Examples of restrictive diseases are respiratory distress syndrome and pulmonary fibrosis. In both diseases, the airways are less compliant and stiff or fibrotic, resulting in a decrease in compliance because the lung tissue cannot bend and move. In these types of restrictive diseases, the intrapleural pressure is more positive and the airways collapse upon exhalation, which traps air in the lungs.

Forced or functional vital capacity FVC , which is the amount of air that can be forcibly exhaled after taking the deepest breath possible, is much lower than in normal patients; the time it takes to exhale most of the air is greatly prolonged.

A patient suffering from these diseases cannot exhale the normal amount of air. Obstructive diseases and conditions include emphysema, asthma, and pulmonary edema. In emphysema, which mostly arises from smoking tobacco, the walls of the alveoli are destroyed, decreasing the surface area for gas exchange. The overall compliance of the lungs is increased, because as the alveolar walls are damaged, lung elastic recoil decreases due to a loss of elastic fibers; more air is trapped in the lungs at the end of exhalation.

Asthma is a disease in which inflammation is triggered by environmental factors, obstructing the airways. The obstruction may be due to edema, smooth muscle spasms in the walls of the bronchioles, increased mucus secretion, damage to the epithelia of the airways, or a combination of these events.

Those with asthma or edema experience increased occlusion from increased inflammation of the airways.
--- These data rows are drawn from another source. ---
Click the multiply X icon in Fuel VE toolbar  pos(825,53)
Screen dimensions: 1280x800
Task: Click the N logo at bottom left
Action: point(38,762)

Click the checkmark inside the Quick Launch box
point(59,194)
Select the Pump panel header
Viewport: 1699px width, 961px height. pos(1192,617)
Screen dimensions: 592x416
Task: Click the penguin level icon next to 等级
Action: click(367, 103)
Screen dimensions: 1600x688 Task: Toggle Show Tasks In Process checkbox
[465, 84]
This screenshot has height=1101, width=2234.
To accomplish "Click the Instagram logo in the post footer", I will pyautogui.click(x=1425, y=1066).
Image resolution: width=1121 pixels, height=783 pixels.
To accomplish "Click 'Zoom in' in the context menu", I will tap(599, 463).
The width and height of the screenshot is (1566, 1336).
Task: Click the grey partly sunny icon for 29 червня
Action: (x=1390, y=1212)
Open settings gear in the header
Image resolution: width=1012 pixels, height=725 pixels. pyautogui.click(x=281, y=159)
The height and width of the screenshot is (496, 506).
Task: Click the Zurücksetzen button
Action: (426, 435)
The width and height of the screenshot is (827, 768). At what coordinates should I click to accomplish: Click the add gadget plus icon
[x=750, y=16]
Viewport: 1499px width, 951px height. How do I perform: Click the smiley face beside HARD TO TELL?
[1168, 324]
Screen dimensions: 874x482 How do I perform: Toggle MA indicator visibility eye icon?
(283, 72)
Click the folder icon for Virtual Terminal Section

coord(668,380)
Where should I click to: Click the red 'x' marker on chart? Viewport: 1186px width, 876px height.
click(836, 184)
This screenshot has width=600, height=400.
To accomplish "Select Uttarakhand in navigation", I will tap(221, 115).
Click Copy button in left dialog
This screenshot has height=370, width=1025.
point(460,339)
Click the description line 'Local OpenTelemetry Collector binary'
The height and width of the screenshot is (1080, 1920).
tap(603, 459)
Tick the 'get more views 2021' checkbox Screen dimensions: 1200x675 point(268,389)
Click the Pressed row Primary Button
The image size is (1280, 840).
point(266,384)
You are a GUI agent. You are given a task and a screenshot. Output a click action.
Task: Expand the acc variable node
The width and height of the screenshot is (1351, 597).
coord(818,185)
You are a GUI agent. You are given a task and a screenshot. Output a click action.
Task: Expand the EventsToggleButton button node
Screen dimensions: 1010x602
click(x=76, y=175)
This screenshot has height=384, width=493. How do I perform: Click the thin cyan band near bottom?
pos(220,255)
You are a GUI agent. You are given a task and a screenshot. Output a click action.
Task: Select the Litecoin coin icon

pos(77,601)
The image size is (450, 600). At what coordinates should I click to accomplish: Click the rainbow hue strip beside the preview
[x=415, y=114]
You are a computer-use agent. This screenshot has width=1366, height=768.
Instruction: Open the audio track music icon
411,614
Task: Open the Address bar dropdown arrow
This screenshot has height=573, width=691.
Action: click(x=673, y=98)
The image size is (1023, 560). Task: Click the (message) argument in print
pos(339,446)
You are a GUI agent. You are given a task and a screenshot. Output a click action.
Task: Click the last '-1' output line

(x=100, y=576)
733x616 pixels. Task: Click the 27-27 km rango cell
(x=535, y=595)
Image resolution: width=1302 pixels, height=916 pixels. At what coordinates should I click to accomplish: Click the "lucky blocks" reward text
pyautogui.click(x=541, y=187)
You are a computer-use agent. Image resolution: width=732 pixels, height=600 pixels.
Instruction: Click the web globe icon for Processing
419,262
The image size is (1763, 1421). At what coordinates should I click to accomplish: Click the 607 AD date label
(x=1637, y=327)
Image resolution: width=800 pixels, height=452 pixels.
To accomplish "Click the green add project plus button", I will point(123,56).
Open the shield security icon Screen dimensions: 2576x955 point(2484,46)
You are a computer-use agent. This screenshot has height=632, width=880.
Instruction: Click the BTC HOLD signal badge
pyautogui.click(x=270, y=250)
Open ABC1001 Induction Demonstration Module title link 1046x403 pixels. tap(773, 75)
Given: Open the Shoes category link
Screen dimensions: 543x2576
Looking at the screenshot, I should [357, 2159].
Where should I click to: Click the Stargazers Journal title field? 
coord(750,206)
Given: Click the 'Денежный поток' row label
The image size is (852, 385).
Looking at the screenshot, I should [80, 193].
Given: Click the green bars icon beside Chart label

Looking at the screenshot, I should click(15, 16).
This tends to block the airways, preventing the proper movement of gases. Those with obstructive diseases have large volumes of air trapped after exhalation. They breathe at a very high lung volume to compensate for the lack of airway recruitment. The pulmonary circulation pressure is very low compared to that of the systemic circulation; it is also independent of cardiac output.

Recruitment is the process of opening airways that normally remain closed when cardiac output increases. As cardiac output increases, the number of capillaries and arteries that are perfused filled with blood increases. These capillaries and arteries are not always in use, but are ready if needed. However, at times, there is a mismatch between the amount of air ventilation, V and the amount of blood perfusion, Q in the lungs.

Dead space is characterized by regions of broken down or blocked lung tissue. Dead spaces can severely impact breathing due to the reduction in surface area available for gas diffusion. As a result, the amount of oxygen in the blood decreases, whereas the carbon dioxide level increases.

Anatomical dead space, or anatomical shunt, arises from an anatomical failure, while physiological dead space, or physiological shunt, arises from a functional impairment of the lung or arteries. An example of an anatomical shunt is the effect of gravity on the lungs. The lung is particularly susceptible to changes in the magnitude and direction of gravitational forces.

When someone is standing or sitting upright, the pleural pressure gradient leads to increased ventilation further down in the lung.

As a result, the intrapleural pressure is more negative at the base of the lung than at the top; more air fills the bottom of the lung than the top. Likewise, it takes less energy to pump blood to the bottom of the lung than to the top when in a prone position lying down.